(Beginning of Data)
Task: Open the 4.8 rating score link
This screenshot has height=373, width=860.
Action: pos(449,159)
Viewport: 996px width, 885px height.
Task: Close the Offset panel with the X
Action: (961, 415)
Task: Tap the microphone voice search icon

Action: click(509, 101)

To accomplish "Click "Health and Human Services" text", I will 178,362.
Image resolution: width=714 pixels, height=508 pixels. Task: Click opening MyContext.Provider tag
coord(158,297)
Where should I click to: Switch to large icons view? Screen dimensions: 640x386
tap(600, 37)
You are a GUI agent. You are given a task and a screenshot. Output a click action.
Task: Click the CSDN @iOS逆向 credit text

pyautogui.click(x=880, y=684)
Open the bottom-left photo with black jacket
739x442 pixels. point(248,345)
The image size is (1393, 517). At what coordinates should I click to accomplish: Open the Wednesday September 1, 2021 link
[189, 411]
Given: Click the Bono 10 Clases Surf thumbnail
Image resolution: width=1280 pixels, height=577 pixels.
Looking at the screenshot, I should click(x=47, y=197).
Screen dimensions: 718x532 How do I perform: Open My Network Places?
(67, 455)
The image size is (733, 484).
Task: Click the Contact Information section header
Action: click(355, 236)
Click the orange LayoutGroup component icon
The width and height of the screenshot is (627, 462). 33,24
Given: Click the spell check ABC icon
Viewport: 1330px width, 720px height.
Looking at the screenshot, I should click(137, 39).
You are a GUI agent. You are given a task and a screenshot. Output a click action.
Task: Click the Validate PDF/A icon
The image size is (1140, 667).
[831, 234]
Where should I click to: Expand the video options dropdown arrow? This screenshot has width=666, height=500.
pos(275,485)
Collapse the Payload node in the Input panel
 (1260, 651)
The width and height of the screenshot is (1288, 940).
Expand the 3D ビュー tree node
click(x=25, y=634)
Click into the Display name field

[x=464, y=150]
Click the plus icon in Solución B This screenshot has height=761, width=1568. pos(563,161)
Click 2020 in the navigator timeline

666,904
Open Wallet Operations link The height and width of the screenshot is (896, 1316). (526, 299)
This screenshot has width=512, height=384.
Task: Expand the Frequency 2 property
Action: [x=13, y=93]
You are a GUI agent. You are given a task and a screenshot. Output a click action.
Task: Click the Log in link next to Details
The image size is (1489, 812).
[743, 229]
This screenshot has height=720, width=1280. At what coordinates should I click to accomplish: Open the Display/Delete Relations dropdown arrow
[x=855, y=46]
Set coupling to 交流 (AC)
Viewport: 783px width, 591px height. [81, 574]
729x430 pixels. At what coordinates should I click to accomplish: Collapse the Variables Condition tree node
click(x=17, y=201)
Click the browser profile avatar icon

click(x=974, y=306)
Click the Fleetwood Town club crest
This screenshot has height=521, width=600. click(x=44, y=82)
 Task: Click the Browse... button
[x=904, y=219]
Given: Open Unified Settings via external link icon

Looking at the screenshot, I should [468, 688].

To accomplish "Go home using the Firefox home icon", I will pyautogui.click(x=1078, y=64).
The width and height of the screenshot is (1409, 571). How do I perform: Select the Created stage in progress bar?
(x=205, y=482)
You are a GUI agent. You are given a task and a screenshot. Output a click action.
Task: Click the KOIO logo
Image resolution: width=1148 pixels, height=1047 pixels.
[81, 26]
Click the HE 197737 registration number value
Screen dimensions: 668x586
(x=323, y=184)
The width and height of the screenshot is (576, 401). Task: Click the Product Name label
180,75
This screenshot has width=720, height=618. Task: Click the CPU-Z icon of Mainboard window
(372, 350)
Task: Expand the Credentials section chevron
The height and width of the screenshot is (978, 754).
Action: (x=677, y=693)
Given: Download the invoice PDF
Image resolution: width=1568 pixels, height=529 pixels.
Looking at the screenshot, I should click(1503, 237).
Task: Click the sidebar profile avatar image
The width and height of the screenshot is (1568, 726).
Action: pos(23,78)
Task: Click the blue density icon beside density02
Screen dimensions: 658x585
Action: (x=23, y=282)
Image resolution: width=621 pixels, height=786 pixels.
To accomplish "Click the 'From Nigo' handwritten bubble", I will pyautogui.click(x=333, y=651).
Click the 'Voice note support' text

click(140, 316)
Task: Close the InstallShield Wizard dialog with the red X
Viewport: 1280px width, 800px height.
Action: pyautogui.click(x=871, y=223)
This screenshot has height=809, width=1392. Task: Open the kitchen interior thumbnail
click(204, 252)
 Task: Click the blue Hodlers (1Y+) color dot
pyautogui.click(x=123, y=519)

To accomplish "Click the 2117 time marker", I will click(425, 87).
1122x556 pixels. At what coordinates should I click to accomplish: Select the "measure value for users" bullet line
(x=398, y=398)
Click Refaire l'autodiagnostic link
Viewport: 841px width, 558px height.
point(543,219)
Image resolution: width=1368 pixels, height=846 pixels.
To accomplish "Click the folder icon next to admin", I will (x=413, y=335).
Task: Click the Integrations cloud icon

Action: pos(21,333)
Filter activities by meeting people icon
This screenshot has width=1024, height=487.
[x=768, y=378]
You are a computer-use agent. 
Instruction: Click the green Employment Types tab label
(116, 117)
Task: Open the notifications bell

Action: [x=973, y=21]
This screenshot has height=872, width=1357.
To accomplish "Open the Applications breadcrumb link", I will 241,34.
(End of Data)
» Exercise directions:
A faithful copy of all the records is required.

» Response box:
Task: Open the 4.8 rating score link
This screenshot has height=373, width=860.
Action: pos(449,159)
Viewport: 996px width, 885px height.
Task: Close the Offset panel with the X
Action: (961, 415)
Task: Tap the microphone voice search icon

Action: click(509, 101)

To accomplish "Click "Health and Human Services" text", I will 178,362.
Image resolution: width=714 pixels, height=508 pixels. Task: Click opening MyContext.Provider tag
coord(158,297)
Where should I click to: Switch to large icons view? Screen dimensions: 640x386
tap(600, 37)
You are a GUI agent. You are given a task and a screenshot. Output a click action.
Task: Click the CSDN @iOS逆向 credit text

pyautogui.click(x=880, y=684)
Open the bottom-left photo with black jacket
739x442 pixels. point(248,345)
The image size is (1393, 517). At what coordinates should I click to accomplish: Open the Wednesday September 1, 2021 link
[189, 411]
Given: Click the Bono 10 Clases Surf thumbnail
Image resolution: width=1280 pixels, height=577 pixels.
Looking at the screenshot, I should click(x=47, y=197).
Screen dimensions: 718x532 How do I perform: Open My Network Places?
(67, 455)
The image size is (733, 484).
Task: Click the Contact Information section header
Action: click(355, 236)
Click the orange LayoutGroup component icon
The width and height of the screenshot is (627, 462). 33,24
Given: Click the spell check ABC icon
Viewport: 1330px width, 720px height.
Looking at the screenshot, I should click(137, 39).
You are a GUI agent. You are given a task and a screenshot. Output a click action.
Task: Click the Validate PDF/A icon
The image size is (1140, 667).
[831, 234]
Where should I click to: Expand the video options dropdown arrow? This screenshot has width=666, height=500.
pos(275,485)
Collapse the Payload node in the Input panel
 (1260, 651)
The width and height of the screenshot is (1288, 940).
Expand the 3D ビュー tree node
click(x=25, y=634)
Click into the Display name field

[x=464, y=150]
Click the plus icon in Solución B This screenshot has height=761, width=1568. pos(563,161)
Click 2020 in the navigator timeline

666,904
Open Wallet Operations link The height and width of the screenshot is (896, 1316). (526, 299)
This screenshot has width=512, height=384.
Task: Expand the Frequency 2 property
Action: [x=13, y=93]
You are a GUI agent. You are given a task and a screenshot. Output a click action.
Task: Click the Log in link next to Details
The image size is (1489, 812).
[743, 229]
This screenshot has height=720, width=1280. At what coordinates should I click to accomplish: Open the Display/Delete Relations dropdown arrow
[x=855, y=46]
Set coupling to 交流 (AC)
Viewport: 783px width, 591px height. [81, 574]
729x430 pixels. At what coordinates should I click to accomplish: Collapse the Variables Condition tree node
click(x=17, y=201)
Click the browser profile avatar icon

click(x=974, y=306)
Click the Fleetwood Town club crest
This screenshot has height=521, width=600. click(x=44, y=82)
 Task: Click the Browse... button
[x=904, y=219]
Given: Open Unified Settings via external link icon

Looking at the screenshot, I should [468, 688].

To accomplish "Go home using the Firefox home icon", I will pyautogui.click(x=1078, y=64).
The width and height of the screenshot is (1409, 571). How do I perform: Select the Created stage in progress bar?
(x=205, y=482)
You are a GUI agent. You are given a task and a screenshot. Output a click action.
Task: Click the KOIO logo
Image resolution: width=1148 pixels, height=1047 pixels.
[81, 26]
Click the HE 197737 registration number value
Screen dimensions: 668x586
(x=323, y=184)
The width and height of the screenshot is (576, 401). Task: Click the Product Name label
180,75
This screenshot has width=720, height=618. Task: Click the CPU-Z icon of Mainboard window
(372, 350)
Task: Expand the Credentials section chevron
The height and width of the screenshot is (978, 754).
Action: (x=677, y=693)
Given: Download the invoice PDF
Image resolution: width=1568 pixels, height=529 pixels.
Looking at the screenshot, I should click(1503, 237).
Task: Click the sidebar profile avatar image
The width and height of the screenshot is (1568, 726).
Action: pos(23,78)
Task: Click the blue density icon beside density02
Screen dimensions: 658x585
Action: (x=23, y=282)
Image resolution: width=621 pixels, height=786 pixels.
To accomplish "Click the 'From Nigo' handwritten bubble", I will pyautogui.click(x=333, y=651).
Click the 'Voice note support' text

click(140, 316)
Task: Close the InstallShield Wizard dialog with the red X
Viewport: 1280px width, 800px height.
Action: pyautogui.click(x=871, y=223)
This screenshot has height=809, width=1392. Task: Open the kitchen interior thumbnail
click(204, 252)
 Task: Click the blue Hodlers (1Y+) color dot
pyautogui.click(x=123, y=519)

To accomplish "Click the 2117 time marker", I will click(425, 87).
1122x556 pixels. At what coordinates should I click to accomplish: Select the "measure value for users" bullet line
(x=398, y=398)
Click Refaire l'autodiagnostic link
Viewport: 841px width, 558px height.
point(543,219)
Image resolution: width=1368 pixels, height=846 pixels.
To accomplish "Click the folder icon next to admin", I will (x=413, y=335).
Task: Click the Integrations cloud icon

Action: pos(21,333)
Filter activities by meeting people icon
This screenshot has width=1024, height=487.
[x=768, y=378]
You are a computer-use agent. 
Instruction: Click the green Employment Types tab label
(116, 117)
Task: Open the notifications bell

Action: [x=973, y=21]
This screenshot has height=872, width=1357.
To accomplish "Open the Applications breadcrumb link", I will 241,34.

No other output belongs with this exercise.